** Start Article **
The hypervisor and related services
Scale Computing feels that the selection of KVM is a key differentiator in this virtual platform solution as, when coupled with the management layer built by Scale, it provides the full breadth of features needed by customers, without the licensing costs found in other solutions. The other players in the space have all opted to support commercial hypervisors, although Nutanix does support KVM as well. Scale’s selection of KVM will be of most interest to those who are particularly price-sensitive, don’t have a substantial investment in other hypervisors, and don’t need the solutions found in the mainstream ecosystem. This allows Scale to eliminate the need for licensing fees and include all features in its pricing. Table 1 provides a look at the hypervisors supported by each of these platforms.
Data center economics: Step size
When it comes to hyperconvergence, one of the key considerations faced by organizations is the overall “step” in terms of what it takes to add additional infrastructure to an existing data center. The larger the incremental step size, the higher the likelihood that an organization expanding its data center will be left with excess resources that may take a long time to grow into. When it comes to providing organizations with a step size that adds noticeable resources without adding too much, Scale wins the day. The largest unit, the HC3x adds just a single six-core processor, 64 GB of RAM, and between 2.4 TB and 4.8 TB of raw disk space to a cluster. This is a small step size that carries a small incremental unit cost as organizations seek to expand. Given Scale’s target market, this scale size is well-considered.
This also makes the Scale HC3 and HC3x among the most affordable appliances in terms of initial acquisition. Organizations can buy a three-node starter system that includes:
- 12 processing cores,
- 96 GB of RAM,
- 6TB to 24 TB of raw capacity.
In the interest of simplicity and supportability, ongoing implementation and management of Scale’s solution is an area that can be considered a key differentiation. Regardless of platform, VMware and Microsoft environments still require a lot of planning and configuration. From an ease-of-use standpoint, Scale believes that it has a competitive edge since it was built with simplicity and high availability built in and not added as an afterthought. Further, the company has custom-developed its own patented technology for administrative systems to support KVM and its hardware.
In any environment, data protection is a critical function. In a Scale environment, the management layer uses a Storage Protocol Abstraction Layer, which helps in this effort. This layer packages all file or block I/O requests into 256KB chunks wherever possible – the remainders are allocated in 8KB chunks. From there, two copies of each of these chunks are written to separate locations in the storage pool, thus providing data protection that is roughly the equivalent of a RAID 10 configuration. When a disk fails, the management layer will detect this failure and route I/O operations to a secondary copy of the data. In addition, the system proactively regenerates another copy of any lost data in order to maintain a high level of data protection. In the event of the loss of an entire node, virtual machines are automatically restarted on other nodes, using secondary copies of the data.
** End Article **
** Start Entries supplied **
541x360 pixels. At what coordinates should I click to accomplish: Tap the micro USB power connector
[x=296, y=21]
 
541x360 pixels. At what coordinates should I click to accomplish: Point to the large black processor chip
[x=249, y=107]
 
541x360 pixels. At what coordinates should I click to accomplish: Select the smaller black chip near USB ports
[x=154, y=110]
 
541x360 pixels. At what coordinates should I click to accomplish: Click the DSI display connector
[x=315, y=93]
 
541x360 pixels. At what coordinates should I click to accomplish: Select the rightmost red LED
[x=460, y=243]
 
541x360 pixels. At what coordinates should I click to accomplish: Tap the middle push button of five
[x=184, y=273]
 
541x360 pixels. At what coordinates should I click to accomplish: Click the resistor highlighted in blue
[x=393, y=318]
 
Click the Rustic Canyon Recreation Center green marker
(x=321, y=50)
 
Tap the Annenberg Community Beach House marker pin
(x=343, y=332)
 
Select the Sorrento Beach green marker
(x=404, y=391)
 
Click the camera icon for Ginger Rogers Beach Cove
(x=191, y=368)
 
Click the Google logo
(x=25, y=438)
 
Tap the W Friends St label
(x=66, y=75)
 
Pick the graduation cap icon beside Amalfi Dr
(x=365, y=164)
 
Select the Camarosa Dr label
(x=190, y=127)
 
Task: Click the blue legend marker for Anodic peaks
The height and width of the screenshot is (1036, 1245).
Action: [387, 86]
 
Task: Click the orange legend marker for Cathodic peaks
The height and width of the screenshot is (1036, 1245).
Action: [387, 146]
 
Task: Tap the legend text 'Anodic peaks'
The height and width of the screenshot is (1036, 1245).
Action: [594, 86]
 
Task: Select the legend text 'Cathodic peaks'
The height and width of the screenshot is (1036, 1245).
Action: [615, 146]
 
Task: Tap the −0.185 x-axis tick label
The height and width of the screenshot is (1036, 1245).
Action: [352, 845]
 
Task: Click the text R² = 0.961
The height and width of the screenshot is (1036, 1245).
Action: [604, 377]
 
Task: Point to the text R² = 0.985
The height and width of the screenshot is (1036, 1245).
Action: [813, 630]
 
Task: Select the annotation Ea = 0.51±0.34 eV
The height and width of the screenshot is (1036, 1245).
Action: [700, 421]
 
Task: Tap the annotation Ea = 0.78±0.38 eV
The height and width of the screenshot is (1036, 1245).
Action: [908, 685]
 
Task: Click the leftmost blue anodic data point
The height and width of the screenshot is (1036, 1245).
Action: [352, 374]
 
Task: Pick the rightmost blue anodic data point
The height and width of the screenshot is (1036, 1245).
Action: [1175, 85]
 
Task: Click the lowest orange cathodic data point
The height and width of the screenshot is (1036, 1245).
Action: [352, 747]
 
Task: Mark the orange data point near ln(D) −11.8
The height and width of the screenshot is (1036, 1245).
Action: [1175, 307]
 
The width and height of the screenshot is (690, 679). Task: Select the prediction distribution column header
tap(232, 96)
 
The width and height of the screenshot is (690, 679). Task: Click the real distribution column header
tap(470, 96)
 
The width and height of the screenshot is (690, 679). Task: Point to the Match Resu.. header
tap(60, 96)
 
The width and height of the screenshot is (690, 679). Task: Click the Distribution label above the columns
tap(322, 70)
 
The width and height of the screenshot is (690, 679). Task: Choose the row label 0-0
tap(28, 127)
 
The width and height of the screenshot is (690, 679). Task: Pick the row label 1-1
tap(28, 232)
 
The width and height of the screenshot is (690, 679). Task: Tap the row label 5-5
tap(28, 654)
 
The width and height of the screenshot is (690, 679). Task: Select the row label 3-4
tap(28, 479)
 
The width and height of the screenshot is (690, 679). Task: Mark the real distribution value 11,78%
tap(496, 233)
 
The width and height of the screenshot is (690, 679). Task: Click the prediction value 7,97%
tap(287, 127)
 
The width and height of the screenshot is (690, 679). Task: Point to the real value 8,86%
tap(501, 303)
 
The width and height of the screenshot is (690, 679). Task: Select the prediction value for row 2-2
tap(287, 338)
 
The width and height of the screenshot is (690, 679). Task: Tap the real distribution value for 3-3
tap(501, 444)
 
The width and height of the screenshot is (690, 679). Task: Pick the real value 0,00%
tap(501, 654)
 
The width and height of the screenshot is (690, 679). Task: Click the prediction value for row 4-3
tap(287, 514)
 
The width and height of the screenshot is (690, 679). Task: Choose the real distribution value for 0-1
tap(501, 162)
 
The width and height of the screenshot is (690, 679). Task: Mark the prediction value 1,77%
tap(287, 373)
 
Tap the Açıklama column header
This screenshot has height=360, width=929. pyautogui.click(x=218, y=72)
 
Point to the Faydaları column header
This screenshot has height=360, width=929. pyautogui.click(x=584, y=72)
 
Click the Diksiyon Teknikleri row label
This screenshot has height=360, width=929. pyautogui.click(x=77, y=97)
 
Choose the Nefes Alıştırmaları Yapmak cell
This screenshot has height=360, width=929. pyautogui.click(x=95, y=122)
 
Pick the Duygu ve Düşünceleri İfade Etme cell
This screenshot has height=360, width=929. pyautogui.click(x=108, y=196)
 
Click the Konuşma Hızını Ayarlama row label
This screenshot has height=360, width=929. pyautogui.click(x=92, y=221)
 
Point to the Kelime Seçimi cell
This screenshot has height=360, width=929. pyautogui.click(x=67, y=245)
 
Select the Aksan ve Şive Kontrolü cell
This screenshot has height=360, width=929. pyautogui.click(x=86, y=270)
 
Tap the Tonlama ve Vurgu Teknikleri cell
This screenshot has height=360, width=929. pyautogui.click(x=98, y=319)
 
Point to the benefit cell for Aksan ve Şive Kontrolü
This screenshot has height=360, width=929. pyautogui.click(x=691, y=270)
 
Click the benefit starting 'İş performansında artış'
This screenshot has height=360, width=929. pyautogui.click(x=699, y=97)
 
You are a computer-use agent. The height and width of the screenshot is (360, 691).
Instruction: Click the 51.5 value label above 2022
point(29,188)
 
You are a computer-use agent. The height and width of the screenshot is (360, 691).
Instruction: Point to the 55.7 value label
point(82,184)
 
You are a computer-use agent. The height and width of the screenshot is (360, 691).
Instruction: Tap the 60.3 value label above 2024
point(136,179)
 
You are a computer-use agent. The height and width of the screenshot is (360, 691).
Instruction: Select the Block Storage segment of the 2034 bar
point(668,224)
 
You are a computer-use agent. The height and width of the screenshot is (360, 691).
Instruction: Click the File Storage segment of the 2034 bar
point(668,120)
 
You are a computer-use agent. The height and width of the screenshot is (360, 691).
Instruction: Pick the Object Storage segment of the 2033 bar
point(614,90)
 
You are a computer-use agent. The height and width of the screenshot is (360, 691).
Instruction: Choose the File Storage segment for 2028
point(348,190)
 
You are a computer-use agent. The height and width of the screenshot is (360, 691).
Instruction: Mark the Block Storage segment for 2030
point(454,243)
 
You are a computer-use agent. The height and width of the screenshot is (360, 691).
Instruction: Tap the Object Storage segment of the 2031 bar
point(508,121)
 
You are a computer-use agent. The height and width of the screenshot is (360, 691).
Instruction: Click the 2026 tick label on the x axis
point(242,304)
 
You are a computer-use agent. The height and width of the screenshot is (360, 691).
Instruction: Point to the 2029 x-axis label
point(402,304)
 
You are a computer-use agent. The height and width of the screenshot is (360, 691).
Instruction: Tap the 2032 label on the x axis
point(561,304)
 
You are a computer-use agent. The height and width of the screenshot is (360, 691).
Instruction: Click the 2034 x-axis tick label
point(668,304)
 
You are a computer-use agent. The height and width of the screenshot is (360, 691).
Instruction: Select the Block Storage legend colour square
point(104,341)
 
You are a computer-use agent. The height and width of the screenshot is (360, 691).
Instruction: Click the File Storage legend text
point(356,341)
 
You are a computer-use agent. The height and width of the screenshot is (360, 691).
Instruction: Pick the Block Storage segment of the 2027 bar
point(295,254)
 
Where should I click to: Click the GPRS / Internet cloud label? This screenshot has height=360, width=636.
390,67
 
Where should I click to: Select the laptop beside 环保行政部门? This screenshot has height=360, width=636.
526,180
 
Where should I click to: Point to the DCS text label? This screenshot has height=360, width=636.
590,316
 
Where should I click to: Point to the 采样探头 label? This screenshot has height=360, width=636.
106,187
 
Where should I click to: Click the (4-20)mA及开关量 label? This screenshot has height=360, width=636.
** End Entries supplied **
- Requests:
1 > According to the article, how many copies of each chunk does Scale's management layer write to the storage pool?
2 > Copy the article's wording from "The hypervisor and" to "of these platforms.".
These entries have no connection to the article.

- Answers by task:
1 > Two copies, each written to a separate location in the storage pool.

2 >
The hypervisor and related services
Scale Computing feels that the selection of KVM is a key differentiator in this virtual platform solution as, when coupled with the management layer built by Scale, it provides the full breadth of features needed by customers, without the licensing costs found in other solutions. The other players in the space have all opted to support commercial hypervisors, although Nutanix does support KVM as well. Scale’s selection of KVM will be of most interest to those who are particularly price-sensitive, don’t have a substantial investment in other hypervisors, and don’t need the solutions found in the mainstream ecosystem. This allows Scale to eliminate the need for licensing fees and include all features in its pricing. Table 1 provides a look at the hypervisors supported by each of these platforms.